可愛い人。
え!?
ちょっと待って!!
「や、山崎くんっ……!」
彼を呼び止めた私ッ!!
すると山崎くんも反応してくれて、ピタッと歩みを止めてくれた!
!!!
し、しまった!!
焦ってつい呼び止めちゃったけれど、なんて言おう??!
無意識とはいえ、自分の今の大胆な行動に戸惑ってしまう…!
苦手な山崎くんを相手に大声を出した自分がなんとも不思議でならなかったのだ。
どうしよう?!
どうしたら……!
山崎くんは背中を向けて私の言葉を待ってくれている…。
ふと彼の足元を見ると、さっきまで書いていた日誌が落ちていた。
やっぱり山崎くん、私の代わりに日誌書いてくれてたんだ……!
「…………あ…の、……日誌……どうもありがとう…!」
自然と弾んだ声が出てしまった。
すると。
「……べつに。
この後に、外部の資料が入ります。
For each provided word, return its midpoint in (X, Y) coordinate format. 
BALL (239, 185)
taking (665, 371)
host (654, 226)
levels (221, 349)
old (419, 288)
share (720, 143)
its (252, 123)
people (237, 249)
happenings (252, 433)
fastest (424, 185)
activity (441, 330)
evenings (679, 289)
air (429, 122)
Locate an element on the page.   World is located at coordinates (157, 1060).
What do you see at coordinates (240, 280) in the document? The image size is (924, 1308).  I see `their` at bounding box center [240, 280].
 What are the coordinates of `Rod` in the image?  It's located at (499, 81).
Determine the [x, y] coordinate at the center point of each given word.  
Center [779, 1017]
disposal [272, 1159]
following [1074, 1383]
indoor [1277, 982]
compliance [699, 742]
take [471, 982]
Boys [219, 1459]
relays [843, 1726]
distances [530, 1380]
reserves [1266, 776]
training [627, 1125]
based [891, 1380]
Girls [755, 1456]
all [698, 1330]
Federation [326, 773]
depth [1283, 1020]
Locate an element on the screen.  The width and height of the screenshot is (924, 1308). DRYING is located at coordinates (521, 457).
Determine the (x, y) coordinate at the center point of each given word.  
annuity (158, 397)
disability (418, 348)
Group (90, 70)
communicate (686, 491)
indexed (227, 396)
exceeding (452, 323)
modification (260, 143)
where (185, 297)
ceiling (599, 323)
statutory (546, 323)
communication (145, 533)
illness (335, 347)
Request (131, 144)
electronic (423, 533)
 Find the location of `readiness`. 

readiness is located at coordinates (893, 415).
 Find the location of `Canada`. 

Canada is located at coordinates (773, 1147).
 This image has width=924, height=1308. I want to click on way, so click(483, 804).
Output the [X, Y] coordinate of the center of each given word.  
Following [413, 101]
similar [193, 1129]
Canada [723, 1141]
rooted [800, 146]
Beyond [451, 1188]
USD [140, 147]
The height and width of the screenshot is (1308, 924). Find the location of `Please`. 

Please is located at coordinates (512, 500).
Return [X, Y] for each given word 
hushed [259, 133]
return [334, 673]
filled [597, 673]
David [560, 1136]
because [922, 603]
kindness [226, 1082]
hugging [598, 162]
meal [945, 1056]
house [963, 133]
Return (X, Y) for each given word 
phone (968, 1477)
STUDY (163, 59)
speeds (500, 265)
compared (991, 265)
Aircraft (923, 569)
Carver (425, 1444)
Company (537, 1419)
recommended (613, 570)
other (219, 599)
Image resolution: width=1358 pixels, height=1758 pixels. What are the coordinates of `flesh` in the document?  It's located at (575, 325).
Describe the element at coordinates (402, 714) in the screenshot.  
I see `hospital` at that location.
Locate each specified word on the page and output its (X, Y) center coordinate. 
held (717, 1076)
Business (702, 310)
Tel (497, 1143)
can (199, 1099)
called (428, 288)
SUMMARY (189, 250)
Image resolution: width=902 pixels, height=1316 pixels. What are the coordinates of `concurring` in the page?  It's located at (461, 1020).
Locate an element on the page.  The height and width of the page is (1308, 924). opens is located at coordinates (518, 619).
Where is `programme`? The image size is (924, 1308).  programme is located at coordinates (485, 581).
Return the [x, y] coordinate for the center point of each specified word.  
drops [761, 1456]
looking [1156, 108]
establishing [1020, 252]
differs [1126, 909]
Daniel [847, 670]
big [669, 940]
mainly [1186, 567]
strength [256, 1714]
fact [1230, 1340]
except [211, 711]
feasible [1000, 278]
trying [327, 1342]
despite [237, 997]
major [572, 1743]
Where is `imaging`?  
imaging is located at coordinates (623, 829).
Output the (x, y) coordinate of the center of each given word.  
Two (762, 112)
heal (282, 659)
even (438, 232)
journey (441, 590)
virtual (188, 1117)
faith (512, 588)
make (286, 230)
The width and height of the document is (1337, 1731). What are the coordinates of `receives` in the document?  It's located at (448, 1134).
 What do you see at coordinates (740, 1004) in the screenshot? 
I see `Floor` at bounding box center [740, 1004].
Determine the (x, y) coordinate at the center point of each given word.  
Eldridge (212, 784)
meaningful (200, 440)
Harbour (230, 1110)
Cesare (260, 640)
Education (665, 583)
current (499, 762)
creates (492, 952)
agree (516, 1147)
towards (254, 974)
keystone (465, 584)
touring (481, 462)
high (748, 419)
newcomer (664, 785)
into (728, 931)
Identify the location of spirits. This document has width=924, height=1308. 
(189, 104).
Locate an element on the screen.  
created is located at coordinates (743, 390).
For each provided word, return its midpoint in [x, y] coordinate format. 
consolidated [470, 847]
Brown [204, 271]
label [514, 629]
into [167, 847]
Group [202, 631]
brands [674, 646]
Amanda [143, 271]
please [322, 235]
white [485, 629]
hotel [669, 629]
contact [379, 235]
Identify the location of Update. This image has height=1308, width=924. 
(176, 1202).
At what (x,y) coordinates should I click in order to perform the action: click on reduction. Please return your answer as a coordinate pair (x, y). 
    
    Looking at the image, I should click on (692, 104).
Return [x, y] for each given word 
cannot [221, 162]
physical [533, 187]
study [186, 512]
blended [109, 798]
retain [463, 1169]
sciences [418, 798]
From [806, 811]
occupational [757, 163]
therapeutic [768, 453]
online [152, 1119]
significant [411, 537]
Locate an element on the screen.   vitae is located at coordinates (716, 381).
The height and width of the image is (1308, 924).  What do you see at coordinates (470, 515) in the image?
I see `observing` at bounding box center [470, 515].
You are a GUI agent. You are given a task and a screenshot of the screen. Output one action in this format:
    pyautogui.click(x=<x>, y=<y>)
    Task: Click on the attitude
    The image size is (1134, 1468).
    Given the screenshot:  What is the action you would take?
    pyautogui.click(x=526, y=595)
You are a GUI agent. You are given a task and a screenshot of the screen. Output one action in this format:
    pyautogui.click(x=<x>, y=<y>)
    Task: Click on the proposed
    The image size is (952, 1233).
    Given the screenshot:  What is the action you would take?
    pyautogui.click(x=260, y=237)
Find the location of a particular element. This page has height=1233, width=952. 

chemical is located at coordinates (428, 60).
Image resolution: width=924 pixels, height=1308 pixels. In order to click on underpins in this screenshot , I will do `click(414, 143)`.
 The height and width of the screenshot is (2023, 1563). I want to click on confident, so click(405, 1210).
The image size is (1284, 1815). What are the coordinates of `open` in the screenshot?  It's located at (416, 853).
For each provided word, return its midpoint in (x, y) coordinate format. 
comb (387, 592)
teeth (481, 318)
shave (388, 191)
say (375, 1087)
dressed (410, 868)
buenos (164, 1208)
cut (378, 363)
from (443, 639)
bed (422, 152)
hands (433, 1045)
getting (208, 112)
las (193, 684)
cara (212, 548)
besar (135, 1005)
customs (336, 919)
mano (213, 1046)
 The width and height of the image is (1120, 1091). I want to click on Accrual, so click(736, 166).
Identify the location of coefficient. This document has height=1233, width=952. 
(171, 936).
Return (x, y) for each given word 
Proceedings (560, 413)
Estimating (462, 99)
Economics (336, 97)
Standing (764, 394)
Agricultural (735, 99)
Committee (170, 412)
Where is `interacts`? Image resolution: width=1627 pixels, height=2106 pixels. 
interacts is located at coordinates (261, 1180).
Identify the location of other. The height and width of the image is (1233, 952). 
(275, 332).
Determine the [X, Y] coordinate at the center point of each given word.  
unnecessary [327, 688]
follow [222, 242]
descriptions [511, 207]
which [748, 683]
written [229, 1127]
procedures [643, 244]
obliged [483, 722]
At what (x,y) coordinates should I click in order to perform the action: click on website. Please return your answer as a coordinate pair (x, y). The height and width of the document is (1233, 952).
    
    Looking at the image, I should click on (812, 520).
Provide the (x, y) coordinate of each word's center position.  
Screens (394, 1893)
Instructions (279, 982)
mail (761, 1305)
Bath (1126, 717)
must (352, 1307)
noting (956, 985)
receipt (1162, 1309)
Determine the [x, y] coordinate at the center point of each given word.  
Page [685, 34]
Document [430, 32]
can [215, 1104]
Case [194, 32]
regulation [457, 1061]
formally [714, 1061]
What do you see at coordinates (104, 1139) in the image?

」
と、彼は一言そう溢すと、
ドカッとさっきまで座っていた席にまた着座した!!
え!!?
も、戻ってきた!?
山崎くんは日誌を今度は私の机の上に広げると、体の向きを私の真正面に向けてきた!!!
「ほら。早く終わらせるぞ。」
…………………えっ?!
机に肘をついて、私が声をかける前の調子でさらさらとペンを走らせる。
ちちちち近いっっ!!!
近すぎるよっ!!!
さっきよりも山崎くんとの距離が断然縮まってしまい、パニックになってしまう!!
その時、チラッと山崎くんが視線だけ私に向けてきた!!
「……っ!」
その視線だけで私はシャキンと背筋が一気に伸び、指先もピンと痛いほど真っ直ぐに伸びる…!
わっ!わっ!わっ!!
そんな意味不明の叫び声を心の中であげていると、山崎くんはすぐにまた視線を戻して素知らぬ顔で書いていく…。
し、心臓が壊れそう……!!!
こんな事態になるなんて想像もしていなかったため、意識が飛びそうになるのを必死にこらえていたのだった。